Given task: Format the listing below as a JSON list of strings, covering everything from the line containing "Where should I" down to the end, with one string per line and blank lines omitted. Leave the pictures out of your answer.
>> START Entries shown
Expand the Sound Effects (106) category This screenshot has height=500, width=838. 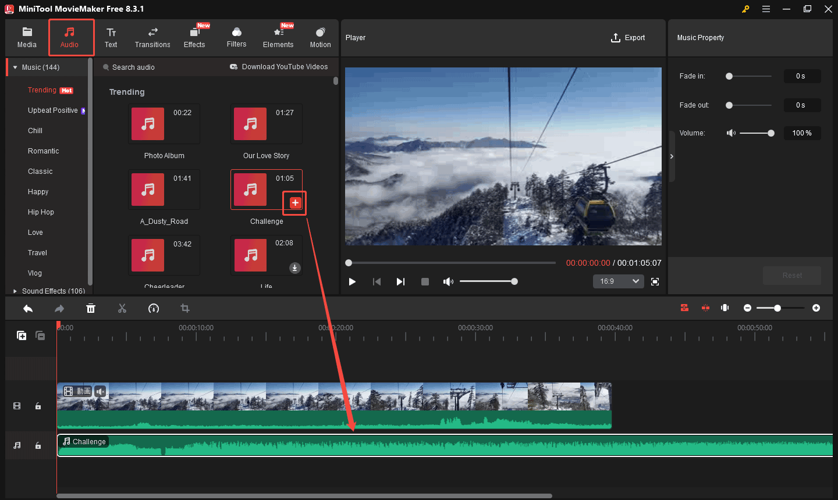[15, 291]
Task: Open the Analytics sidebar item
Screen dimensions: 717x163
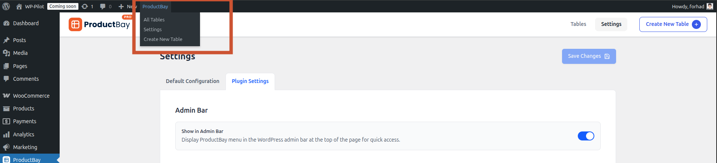Action: click(x=23, y=134)
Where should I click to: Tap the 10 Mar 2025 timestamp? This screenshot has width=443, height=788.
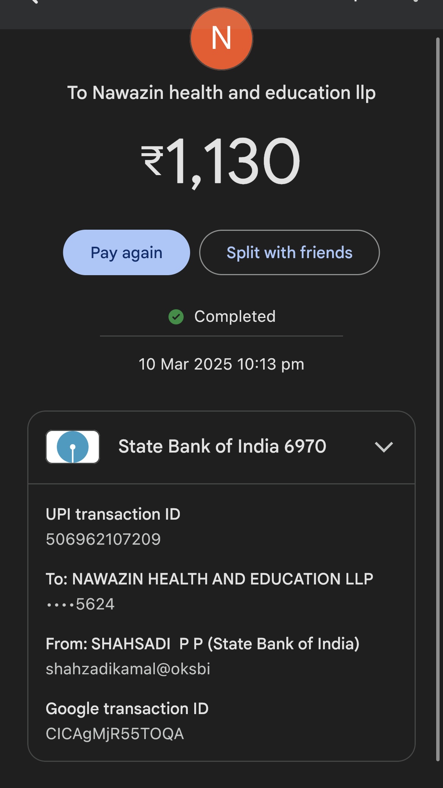pyautogui.click(x=221, y=364)
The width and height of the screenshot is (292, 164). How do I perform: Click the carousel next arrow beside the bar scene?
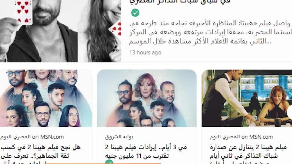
>> END Entries shown
Full solution:
[
  "Where should I click to: Tap the 10 Mar 2025 timestamp? This screenshot has width=443, height=788.",
  "pyautogui.click(x=221, y=364)",
  "The width and height of the screenshot is (292, 164). How do I perform: Click the carousel next arrow beside the bar scene?"
]